● INSTRUCTIONS TO FOLLOW: Go to the line below that has "This screenshot has width=514, height=370.", print it and each line after it exactly, and stop after the line that has "This screenshot has width=1456, height=818."; leave out pictures.

● EXCERPTED RECORDS:
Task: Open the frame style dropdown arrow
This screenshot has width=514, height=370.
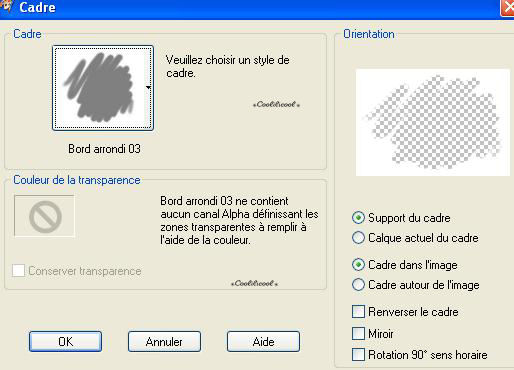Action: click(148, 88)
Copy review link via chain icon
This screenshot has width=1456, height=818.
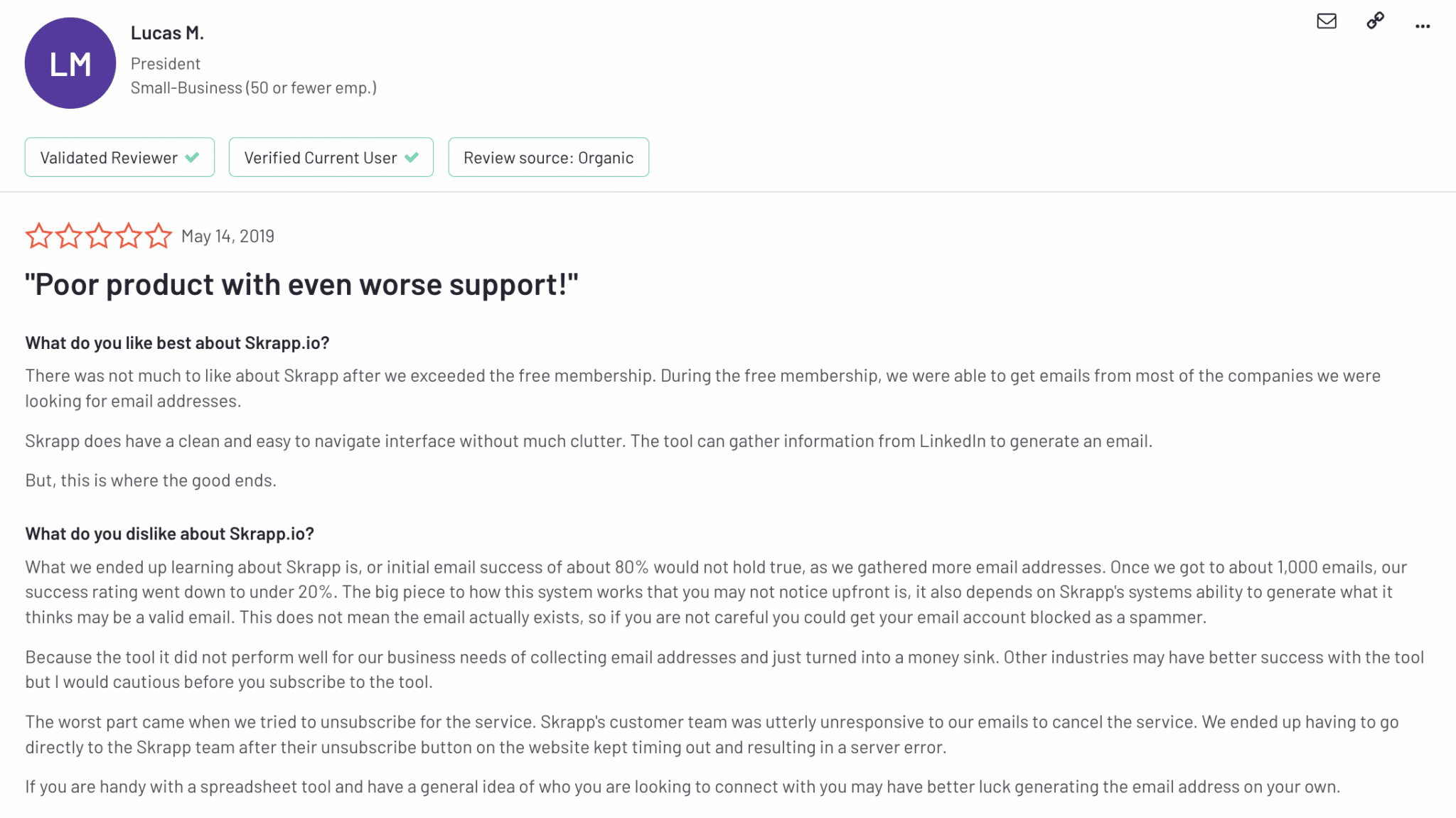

---

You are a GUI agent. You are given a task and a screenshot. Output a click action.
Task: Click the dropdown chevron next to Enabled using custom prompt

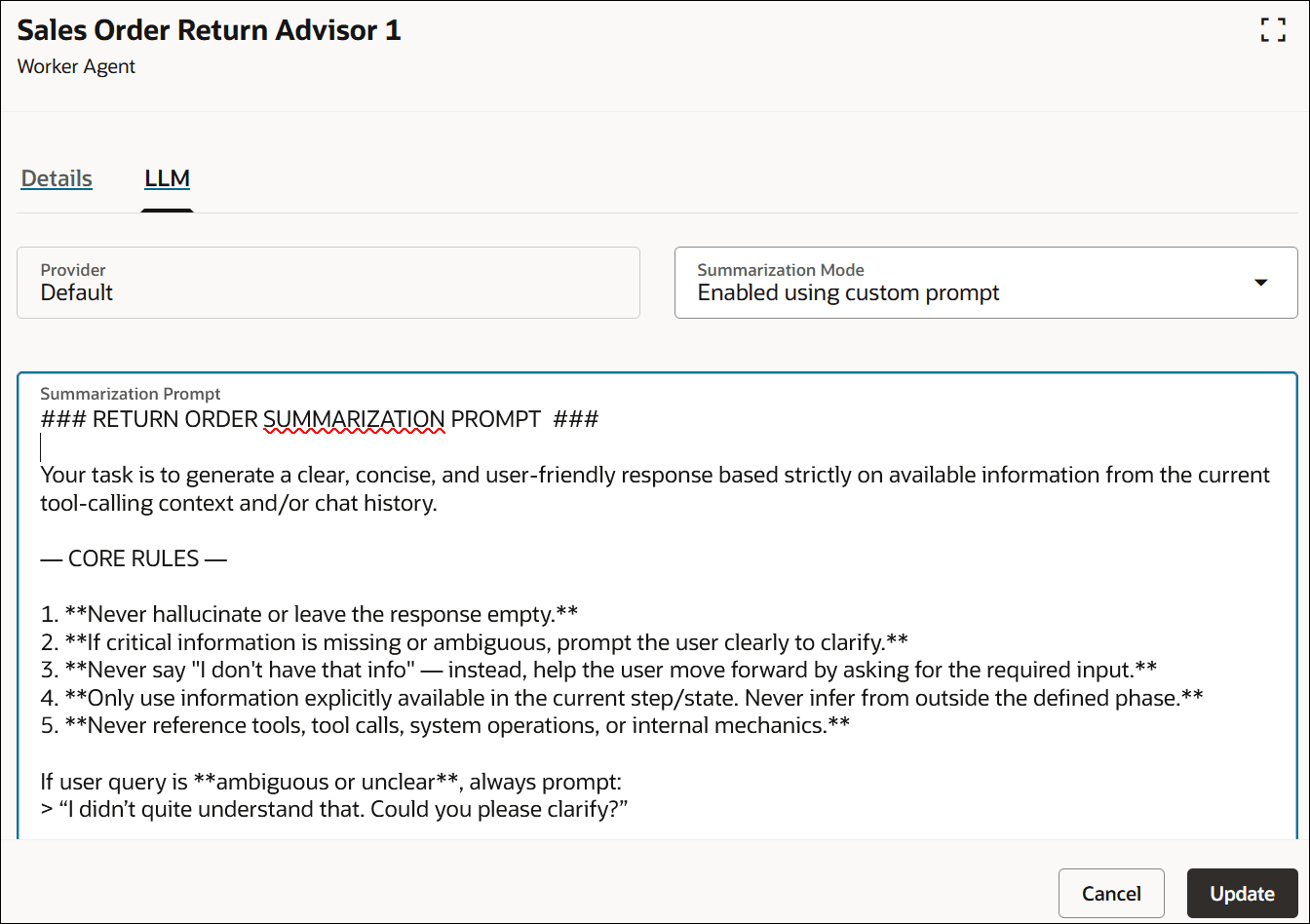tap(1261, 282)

● RESPONSE BOX:
This screenshot has width=514, height=370.
Action: click(148, 88)
Copy review link via chain icon
This screenshot has width=1456, height=818.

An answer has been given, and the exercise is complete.